In den schlimmsten Fällen wird der Mutter ihr Kind schon ein paar Stunden nach der Geburt weggenommen. Die Milch ist für die Menschen reserviert, das Kalb muss sich mit einem sogenannten Milchaustauscher begnügen.

Der Verlust ihres Kindes ist für die Mutterkuh ein völlig traumatisierendes Erlebnis. Tagelang ruft sie nach ihrem Kleinen. Das erschütternde Klagen der Kühe ist ein vertrauter Klang auf dem Land. Das Kalb wird der Mutter so früh (jedenfalls vor dem vierten Lebenstag) abgenommen, damit sie noch keine zu enge Bindung aufgebaut hat. Ansonsten würde sich ihre Verzweiflung noch viel länger hinziehen. Wie das Kalb ohne seine Mutter zurechtkommt, steht auf einem anderen Blatt.

Die Mutterkuh wird zweimal täglich an die Melkmaschine angeschlossen um den Milchfluss noch weiter anzuregen und aufrechtzuerhalten. Ein Kalb würde natürlich wesentlich öfter saugen. Und so wird eine der empfindlichsten Stellen der Kuh Tag für Tag auf äußerst unsensible Weise berührt und missbraucht.
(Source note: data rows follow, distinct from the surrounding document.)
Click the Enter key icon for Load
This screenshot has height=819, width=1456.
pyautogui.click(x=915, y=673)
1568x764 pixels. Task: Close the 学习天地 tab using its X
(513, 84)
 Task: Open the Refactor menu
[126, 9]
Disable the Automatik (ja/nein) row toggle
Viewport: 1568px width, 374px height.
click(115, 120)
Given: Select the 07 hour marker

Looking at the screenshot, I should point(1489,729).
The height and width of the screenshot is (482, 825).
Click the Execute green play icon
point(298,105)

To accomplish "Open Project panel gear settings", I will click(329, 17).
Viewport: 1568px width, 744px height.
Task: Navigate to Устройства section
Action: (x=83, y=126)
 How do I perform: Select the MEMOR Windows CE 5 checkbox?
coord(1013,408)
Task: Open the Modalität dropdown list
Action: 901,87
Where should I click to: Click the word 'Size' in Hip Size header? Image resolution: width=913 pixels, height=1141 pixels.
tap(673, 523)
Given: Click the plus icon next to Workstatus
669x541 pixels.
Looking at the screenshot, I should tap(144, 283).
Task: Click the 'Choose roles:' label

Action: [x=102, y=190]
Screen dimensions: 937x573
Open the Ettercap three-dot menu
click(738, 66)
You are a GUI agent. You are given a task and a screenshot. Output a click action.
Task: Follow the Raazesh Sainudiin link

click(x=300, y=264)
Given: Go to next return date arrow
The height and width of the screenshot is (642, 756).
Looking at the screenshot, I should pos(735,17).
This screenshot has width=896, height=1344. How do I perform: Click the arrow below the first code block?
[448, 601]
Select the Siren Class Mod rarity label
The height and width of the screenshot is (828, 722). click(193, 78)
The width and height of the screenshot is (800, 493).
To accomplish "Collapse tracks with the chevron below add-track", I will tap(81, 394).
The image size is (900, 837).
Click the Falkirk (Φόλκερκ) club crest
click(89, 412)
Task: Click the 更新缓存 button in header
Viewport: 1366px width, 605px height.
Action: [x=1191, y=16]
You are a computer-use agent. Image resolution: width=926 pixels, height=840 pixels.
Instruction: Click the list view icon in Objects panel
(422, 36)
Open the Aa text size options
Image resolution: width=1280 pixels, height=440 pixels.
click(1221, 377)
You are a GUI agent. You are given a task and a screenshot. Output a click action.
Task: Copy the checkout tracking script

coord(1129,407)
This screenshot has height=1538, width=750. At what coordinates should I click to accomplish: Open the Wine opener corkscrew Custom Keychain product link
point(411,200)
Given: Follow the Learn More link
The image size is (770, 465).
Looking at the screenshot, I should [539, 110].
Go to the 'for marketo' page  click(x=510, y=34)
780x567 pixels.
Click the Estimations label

Den Milchfluss anzuregen, obwohl der Nachwuchs teilweise schon tot ist, erscheint aufs tiefste abstoßend und es fügt der physischen Verletzung die seelische Qual hinzu.

Nach etwa drei Schwangerschaften mit einem Alter von ca. 5 Jahren (das entspricht einem menschlichen Alter von ca. 20 Jahren) ist die Kuh ausgelaugt und krank. Sie weiter als Milchmaschine zu nutzen rentiert sich nicht mehr und das letzte Geld, das aus ihr geschlagen werden kann, ist das Blutgeld vom Schlachter. Oft sind Teile der Organe durch den ständigen Medikamentenmissbrauch vergiftet und nicht mehr verwertbar. Der Rest der Kuh wird zu Wurstwaren und anderen minderwertigen Fleischprodukten verarbeitet.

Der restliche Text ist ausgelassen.